= Page extract =
====
One major distinction is the quota system mandated under Nepal’s new constitution, which guarantees 40 percent women female representation across all levels of government. Compare that to the United States, where, without mandated quotas, women comprise roughly 20 percent of Congress and 25 percent of statewide offices, with 22 states having never elected a female governor.

And while winner-take-all systems continue to dominate U.S. elections, making it harder for women and minorities to win office according to FairVote research, Nepal’s election features a two-step process that combines direct election and proportional representation.

The Nepali women, speaking through an interpreter, credited their country’s constitutional overhaul for their victories in the country’s 2017 local and federal elections - the first since the 2015 constitutional overhaul. Many also spoke to the continued struggles of gender equality in politics and in social culture as a whole, however.

They nodded emphatically, chorusing “same” as RepresentWomen’s Deputy Director Antoinette ‘Toni’ Gingerelli named challenges that hinder U.S women from succeeding as candidates and political leaders: underlying cultural gender bias, lack of funding, plurality voting and gerrymandering among them.

Yet just as women elected to federal, state and local positions in the U.S. have worked across party lines to champion policy change, so too have the Nepali women found their gender a unifying force despite the political, geographic, ethnic and caste system divisions.

Gingerelli hailed the discussion a success and a  “true example of cross-cultural dialogue and how conversations can be beneficial for both parties. We have a lot to learn from each other.”
====
= Material shown =

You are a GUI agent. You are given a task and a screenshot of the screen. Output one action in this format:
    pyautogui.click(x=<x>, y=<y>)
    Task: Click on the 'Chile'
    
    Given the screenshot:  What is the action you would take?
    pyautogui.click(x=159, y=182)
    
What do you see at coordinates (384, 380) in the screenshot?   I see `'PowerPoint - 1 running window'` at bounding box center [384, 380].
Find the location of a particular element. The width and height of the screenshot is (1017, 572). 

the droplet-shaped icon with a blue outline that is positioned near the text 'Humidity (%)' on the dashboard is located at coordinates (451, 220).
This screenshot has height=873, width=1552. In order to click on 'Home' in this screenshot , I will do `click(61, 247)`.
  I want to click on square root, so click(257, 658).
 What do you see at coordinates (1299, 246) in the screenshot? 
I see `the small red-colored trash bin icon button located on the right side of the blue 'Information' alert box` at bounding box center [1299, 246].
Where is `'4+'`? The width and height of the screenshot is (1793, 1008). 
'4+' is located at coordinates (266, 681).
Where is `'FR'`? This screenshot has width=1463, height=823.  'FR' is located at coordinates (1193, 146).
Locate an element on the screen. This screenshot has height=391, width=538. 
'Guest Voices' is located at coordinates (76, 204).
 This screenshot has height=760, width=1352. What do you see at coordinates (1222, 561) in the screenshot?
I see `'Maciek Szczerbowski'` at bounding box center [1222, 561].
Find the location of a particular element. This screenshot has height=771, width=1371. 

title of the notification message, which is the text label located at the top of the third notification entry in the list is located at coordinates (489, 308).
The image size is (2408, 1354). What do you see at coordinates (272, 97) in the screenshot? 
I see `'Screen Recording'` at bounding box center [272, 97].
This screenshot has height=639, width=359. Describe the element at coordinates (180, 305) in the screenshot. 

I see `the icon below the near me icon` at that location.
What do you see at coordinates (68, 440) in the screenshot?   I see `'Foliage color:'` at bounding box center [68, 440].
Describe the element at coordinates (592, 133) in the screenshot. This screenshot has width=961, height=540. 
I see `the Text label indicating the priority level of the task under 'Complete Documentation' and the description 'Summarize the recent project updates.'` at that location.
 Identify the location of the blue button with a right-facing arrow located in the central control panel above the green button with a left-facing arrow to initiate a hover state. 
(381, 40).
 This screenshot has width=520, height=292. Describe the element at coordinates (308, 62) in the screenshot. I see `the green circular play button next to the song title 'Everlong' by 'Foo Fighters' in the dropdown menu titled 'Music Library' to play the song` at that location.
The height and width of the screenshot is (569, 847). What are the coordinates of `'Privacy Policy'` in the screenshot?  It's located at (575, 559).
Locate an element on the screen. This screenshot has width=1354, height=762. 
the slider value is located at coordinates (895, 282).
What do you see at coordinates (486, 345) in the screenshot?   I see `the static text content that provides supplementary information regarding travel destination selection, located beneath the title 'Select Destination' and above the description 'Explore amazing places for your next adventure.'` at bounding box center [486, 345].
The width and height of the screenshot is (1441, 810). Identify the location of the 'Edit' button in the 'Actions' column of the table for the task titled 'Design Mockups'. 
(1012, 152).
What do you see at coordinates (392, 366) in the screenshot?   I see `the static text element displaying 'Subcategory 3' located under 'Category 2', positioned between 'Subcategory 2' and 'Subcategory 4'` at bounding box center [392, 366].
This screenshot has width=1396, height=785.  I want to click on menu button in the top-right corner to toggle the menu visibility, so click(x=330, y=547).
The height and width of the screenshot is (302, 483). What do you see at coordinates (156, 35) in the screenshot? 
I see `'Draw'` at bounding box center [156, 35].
====
Set down, word for word, everything in the passage on women's political representation in Nepal and the U.S. from "One major distinction" down to "and proportional representation.".

= Response to this exercise =
One major distinction is the quota system mandated under Nepal’s new constitution, which guarantees 40 percent women female representation across all levels of government. Compare that to the United States, where, without mandated quotas, women comprise roughly 20 percent of Congress and 25 percent of statewide offices, with 22 states having never elected a female governor.

And while winner-take-all systems continue to dominate U.S. elections, making it harder for women and minorities to win office according to FairVote research, Nepal’s election features a two-step process that combines direct election and proportional representation.